Jizhou ware or Chi-chou ware (Chinese: 吉州窯; pinyin: Jízhōu yáo; Wade–Giles: Chi-chou yao) is Chinese pottery from Jiangxi province in southern China; the Jizhou kilns made a number of different types of wares over the five centuries of production. The best known wares are simple shapes in stoneware, with a strong emphasis on subtle effects in the dark glazes, comparable to Jian ware, but often combined with other decorative effects. In the Song dynasty they achieved a high prestige, especially among Buddhist monks and in relation to tea-drinking. The wares often use leaves or paper cutouts to create resist patterns in the glaze, by leaving parts of the body untouched.
In the Yuan dynasty Jizhou also produced Qingbai proto-porcelain, as well as brown and white slip-painted wares that borrowed their technique from Cizhou ware, popular wares produced at many sites in north China, and may have been significant in influencing the start of blue and white pottery in Jingdezhen ware, from relatively nearby.

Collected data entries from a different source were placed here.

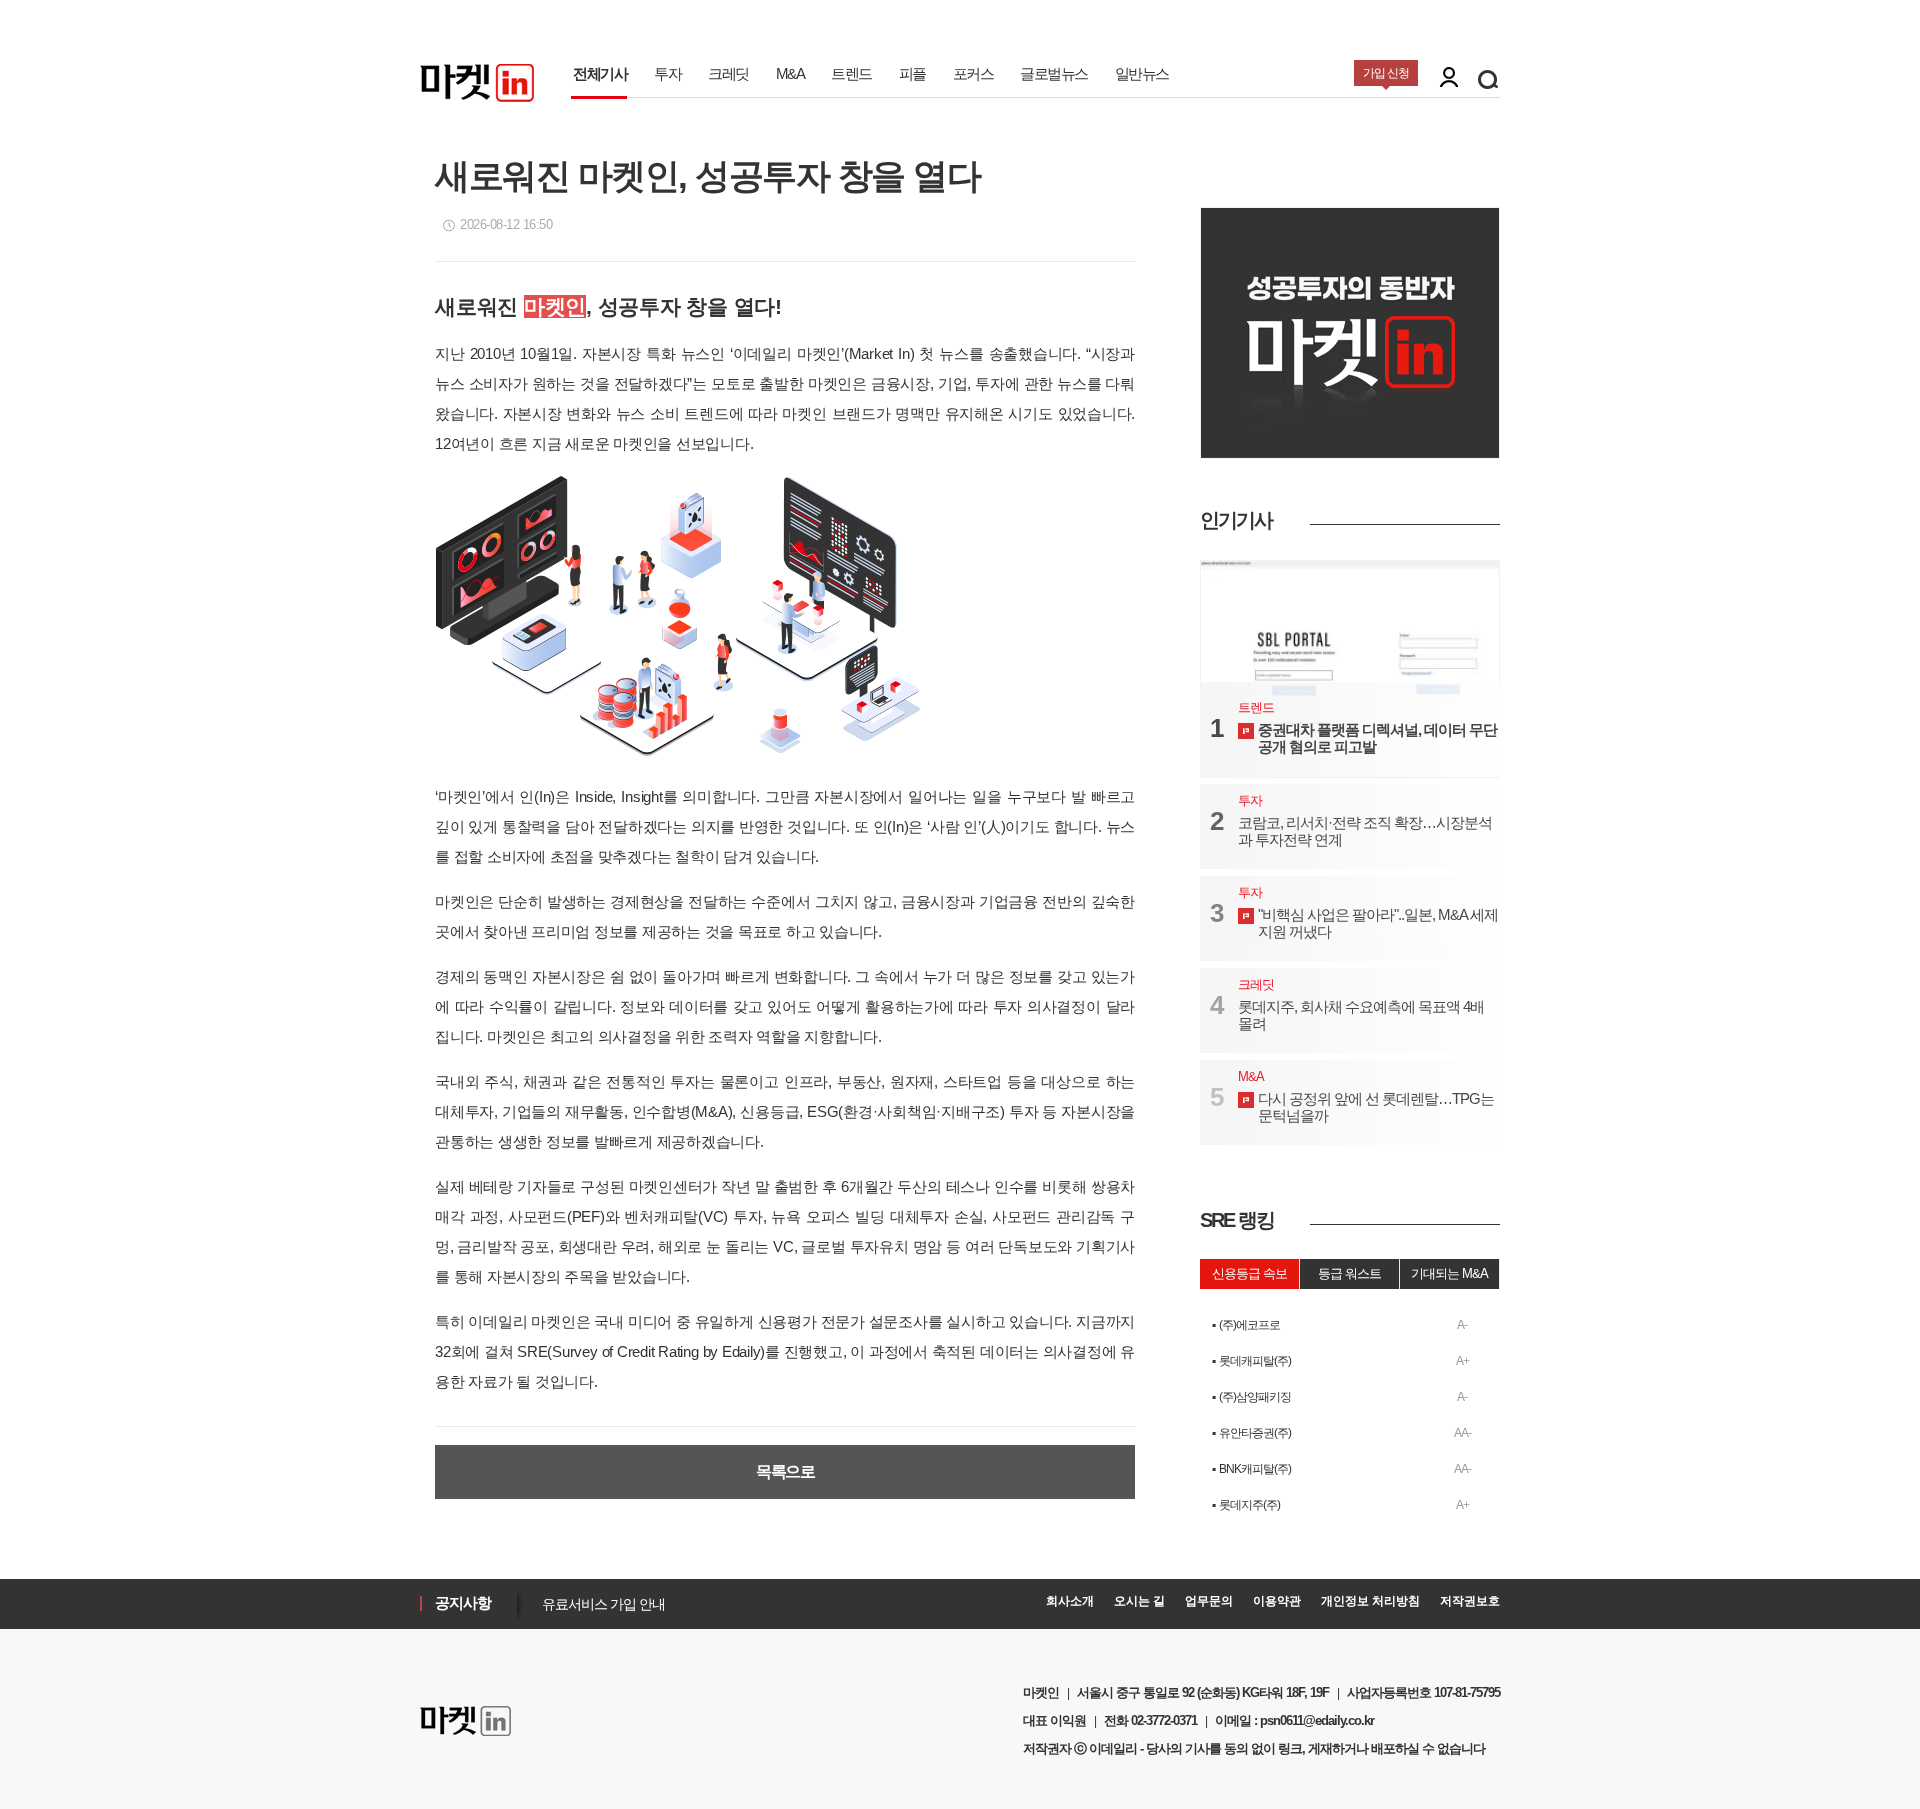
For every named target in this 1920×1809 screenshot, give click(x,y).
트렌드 (851, 73)
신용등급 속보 (1249, 1273)
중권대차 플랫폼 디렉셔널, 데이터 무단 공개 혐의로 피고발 (1377, 738)
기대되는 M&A (1449, 1273)
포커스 (973, 73)
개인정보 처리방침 (1370, 1601)
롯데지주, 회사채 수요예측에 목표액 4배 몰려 (1361, 1015)
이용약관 (1277, 1601)
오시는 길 (1139, 1601)
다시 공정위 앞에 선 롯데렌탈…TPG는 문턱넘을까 (1376, 1107)
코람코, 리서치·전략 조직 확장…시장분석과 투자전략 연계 (1365, 831)
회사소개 (1070, 1601)
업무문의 (1209, 1601)
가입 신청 (1386, 73)
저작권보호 (1470, 1601)
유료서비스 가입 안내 (598, 1604)
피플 (912, 73)
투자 (667, 73)
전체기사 (600, 73)
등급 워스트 (1349, 1273)
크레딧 (728, 73)
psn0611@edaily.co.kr (1317, 1720)
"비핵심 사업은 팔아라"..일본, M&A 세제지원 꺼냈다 (1378, 923)
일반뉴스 (1142, 73)
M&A (790, 73)
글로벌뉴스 (1054, 73)
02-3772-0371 (1164, 1720)
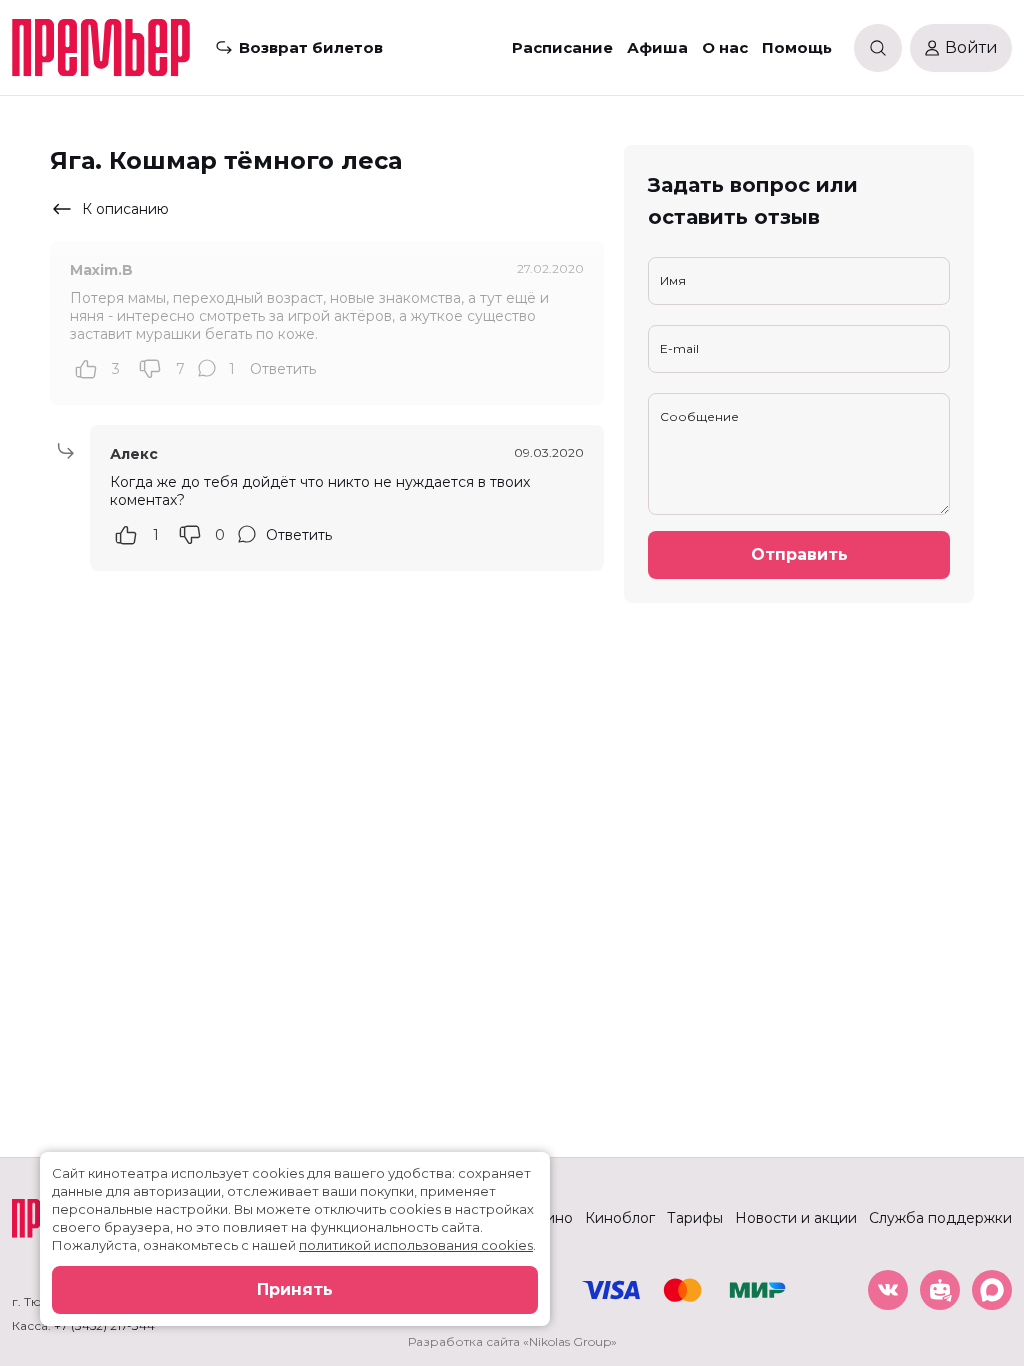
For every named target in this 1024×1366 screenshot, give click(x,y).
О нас (725, 47)
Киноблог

Production seems to have begun in the late Tang dynasty or under the Five Dynasties, and continued until the Yuan dynasty. Production seems to have ended suddenly in the 14th century, for reasons that are not yet clear. In a ranking of Chinese wares from 1388, in the Essential Criteria of Antiquities, Jizhou ware is listed in ninth place, above Longquan celadon, which was falling from fashion by then.